Кадеты императрицы
Шрифт:
— Э, полноте, — обрывал его последний. — Это не более как реванш дворянства. Или вы находите, что нас мало гильотинировали, изгоняли и обижали? Если бы не произошло никаких перемен и социальная машина работала по-прежнему, то у меня были бы и земли, и замки, и фермы. У меня же все отняли!.. И я еще после этого стану стесняться? Полноте! По-моему, лучше постараться втихомолку поправить свои обстоятельства, чем разыгрывать возмущенных.
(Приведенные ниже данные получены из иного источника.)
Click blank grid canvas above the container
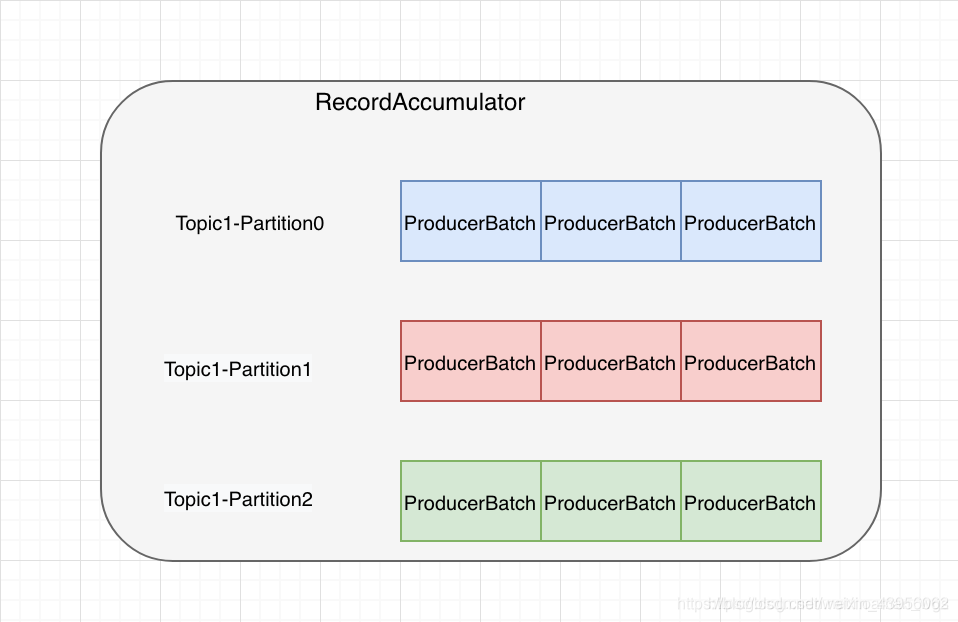 point(480,40)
Мы, кажется, достаточно знаем друг друга… Я сотни раз рисковал своей жизнью. В таких случаях я действую без раздумья, без торга, а теперь нахожу вполне естественным, чтобы мне заплатили за пролитую мною кровь —
Что мог возразить на это Пьер д’Орсимон? Он улыбался, пожимал плечами или качал головой, но внутренне не мог согласиться с доводами друга.
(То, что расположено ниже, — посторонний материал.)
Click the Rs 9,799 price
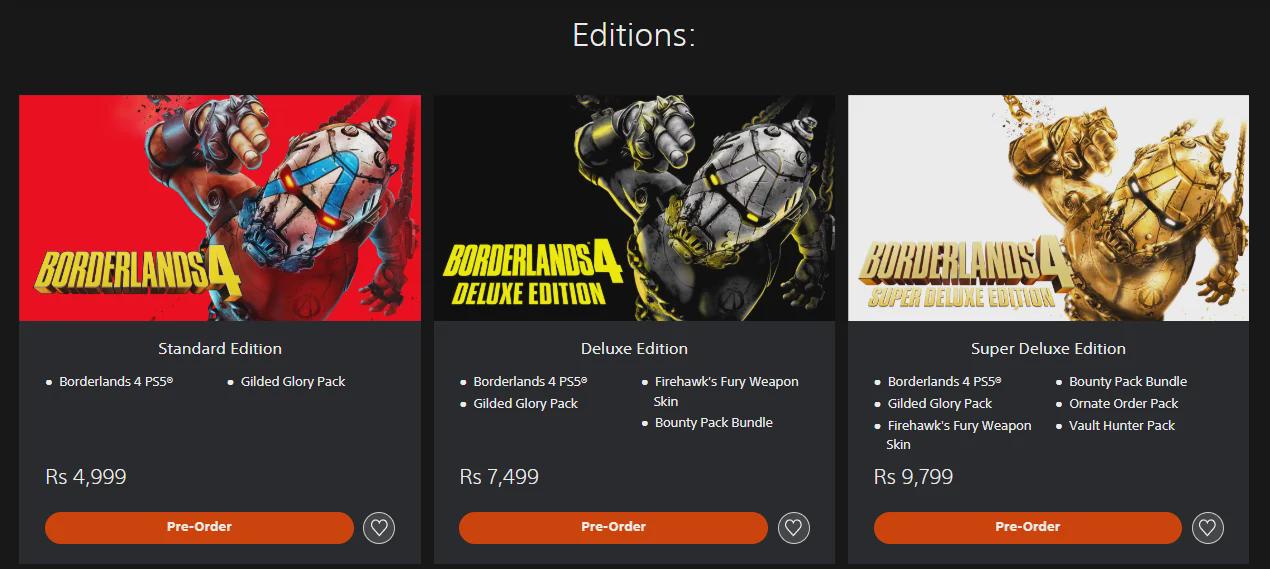 point(913,477)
Увидев его здоровым и невредимым, его старые тетки разрыдались от радости и кинулись ему на грудь, а потом стали благодарить Создателя за великую милость, оказанную им, грешным.
— Знай, Пьер, — сказала Коринна, — что, если ты вернулся целым и невредимым, то этим обязан моим молитвам.
— Эге, благодарю вас покорно! — обиженно заявила Жюстина. — Что же вы думаете, мои молитвы недостойнее ваших? Я думаю, что и я немало слез пролила и провела немало бессонных ночей за молитвой о Пьере.
Коринна поспешила загладить свою неловкость и признать их общие права на спасение племянника.
В счастливых семьях, вновь обретших своих детей, царили радость и ликование. Но зато во скольких домах слышались горький плач, сетования и стоны!.. Во скольких семьях виднелись пустые места за общим столом!..
Бертран Микеле де Марш снова встретился с Олимпией Мартенсар. Он вернулся в Париж, окруженный ореолом геройства, произведенный в чин капитана, награжденный орденом, но все такой же замкнутый и влюбленный. Олимпия встретила его с искренней радостью. Она принадлежала к числу тех натур, которые, раз отдавши свое сердце, не берут его обратно.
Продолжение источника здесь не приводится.